PER L’UE CI VOGLIONO MENO PESCA A STRASCICO E PIÙ AREE MARINE PROTETTE

Le novità auspicate da Bruxelles, in particolare dal Commissario europeo alla Pesca e all’Ambiente Virginijus Sinkevicius che ha presentato il piano d’azione riguardano, come ha ricordato secondo Il Sole24Ore il capo dipartimento pesca della Flai-Cgil, Antonio Pucillo, “il divieto di pesca a strascico nelle aree Natura 2000, quelle dove già la pesca è soggetta a limitazioni” e l’aumento “delle aree marine protette entro il 2030”.

“Noi siamo favorevoli alla salvaguardia delle specie marine e al loro ripopolamento – ha detto Pucillo -, ma se pescare in meno del 30% del mare ha come unico risultato quello di veder migliorate, e solo in parte, le condizioni di vita di una decina di specie soltanto, allora vuol dire che questa non è la strada giusta da percorrere”.

Un’altra modifica che preoccupa è la possibilità di impedire la pesca a profondità maggiori di 600 o di 800 metri rispetto agli attuali 1.000.

PERCHÉ PREOCCUPANO (ANCHE) I PARCHI EOLICI OFFSHORE

Anche l’aumento di richieste di concessioni per nuovi parchi eolici offshore desta inquietudine perché, come ha detto Pucillo, “secondo le previsioni dell’Europa l’impatto di questi megaimpianti non coinvolge più del 3% dei mari del continente, ma in Italia i parchi offshore sono tutti concentrati tra la Sardegna, la Sicilia e la Puglia, con il risultato che in queste regioni si rischia una riduzione della pesca anche del 50%”.

LE CONSEGUENZE (SECONDO LA CGIL)

Secondo quanto riportato dal Sole24Ore, lo studio Cgil Flai prevede che, se tutto quello che Bruxelles ha in mente verrà realizzato, “la pesca sarà inibita in più del 70% del Mar Mediterraneo, con buona pace dei nostri 12mila pescherecci”.

Le disposizioni dell’Ue definirebbero, infatti, una nuova mappa degli spazi per la pesca marittima in Italia che, secondo i lavoratori della pesca, “rischia di diventare un boomerang contro un settore già martoriato, che negli ultimi dieci anni ha perso il 20% della flotta, ha visto diminuire il volume del pescato del 16% e oggi riesce a garantire all’Italia solo il 27% di tutto il pesce che consuma”.

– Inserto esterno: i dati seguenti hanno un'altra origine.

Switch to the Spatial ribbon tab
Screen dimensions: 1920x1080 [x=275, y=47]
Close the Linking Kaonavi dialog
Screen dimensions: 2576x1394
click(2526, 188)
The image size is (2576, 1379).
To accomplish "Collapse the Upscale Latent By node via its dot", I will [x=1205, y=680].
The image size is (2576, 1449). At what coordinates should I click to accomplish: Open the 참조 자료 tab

“La pesca italiana”, invece, afferma la Cgil Flai, “andrebbe incentivata sulla base dei parametri della sostenibilità, per ridurre la dipendenza dall’estero e avviarsi all’auspicata, ma sempre lontana, autonomia alimentare nel consumo ittico del Paese”.

IL CASO DI LAMPEDUSA

A Lampedusa, per esempio, isola da sempre dedita alla pesca, sul Sole si legge che “non si potrebbe più pescare da nessuna parte: entro le 12 miglia dalla coste no, perché è area marina Natura 2000, dove l’Europa vuole bloccare la pesca a strascico; e oltre le 12 miglia marine nemmeno, perché secondo la riforma delle Zone economiche esclusive lì finirebbe l’area di pesca italiana e comincerebbe quella tunisina”.

Quello di Lampedusa, afferma il quotidiano economico, “è un caso estremo, ma la ridefinizione delle Zone economiche esclusive (Zee), dove cioè hanno diritto di pesca solo i pescherecci di un determinato Paese, è destinata a limitare le prospettive di molte regioni”, come nel caso della Sardegna, dove “la Zee dell’Algeria arriva alle acque territoriali italiane della costa orientale” dell’isola.